Being alone and COVID positive in a foreign country, I am learning how resilient I am, AND how much I need other people—and we all need each other.
I got an official email from the Icelandic government telling me what health protocols to take. I am doing my best to keep others safe but without my people near, I have to leave isolation to get food and supplies. I can do this for myself, but it reminds me of how important other’s acts of kindness are.
I’m amazed at the delicious food I can find at the local Bonus grocery. So many delicious choices!
I’ve been able to set up a little office in my hotel room, and between naps, working via zoom using my iPhone and iPad. My internet connection is excellent, and I have easy charging stations next to my desk. I’m a bit slower than usual, and I’m finding extra time to pray for congregations and people I serve as I move through my work tasks.
How amazing I can be sick in Iceland and still work remotely.
I have a rent car, and I have learned to get about Keflavik. I can pretty much find every place I need without a map. I smile when I see the KFC (yes, that KFC) which is one of the signs I’m near my morning place to walk in quickly to get my coffee and morning roll. Everyday I find a new sight or item to enjoy. What Icelandic surprise will I find today?
I’m amazed that I’m being given the gift to “live” in a small town in Iceland for a week.
Every little text or email or phone call from home helps me get through the day. All sorts of people sending me kind words and offering prayers.

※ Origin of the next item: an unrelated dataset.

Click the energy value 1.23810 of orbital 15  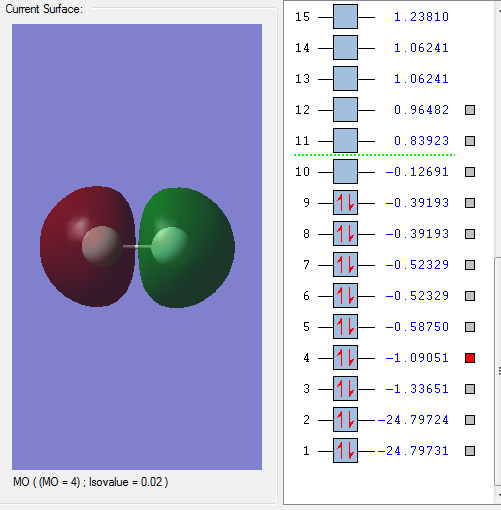click(x=421, y=17)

Why am I amazed at the difference those prayers and words make? They are not onlys (as in only a prayer or only a text)—they are tangible gifts of God’s love.
After nearly two weeks on the road, I had the hotel do some laundry. No laundromats in Iceland, it turns out. Folks have their own washer or share one in their housing unit. It was a great gift to have my neatly folded clean clothes delivered to my room.
Aren’t clean clothes amazing?
When I went to the hospital this past Monday hoping to get a “fit to fly” clearance, I prayed that if it were safe for me to fly (that is, not make others ill), I’d be able to leave. I’ll admit that I wept at what I believe was God’s answer—that I needed to stay away from others. I’m hoping for a “yes” tomorrow when I hopefully see a doctor. For today, I am thankful for the good gifts that God is giving me. In Iceland.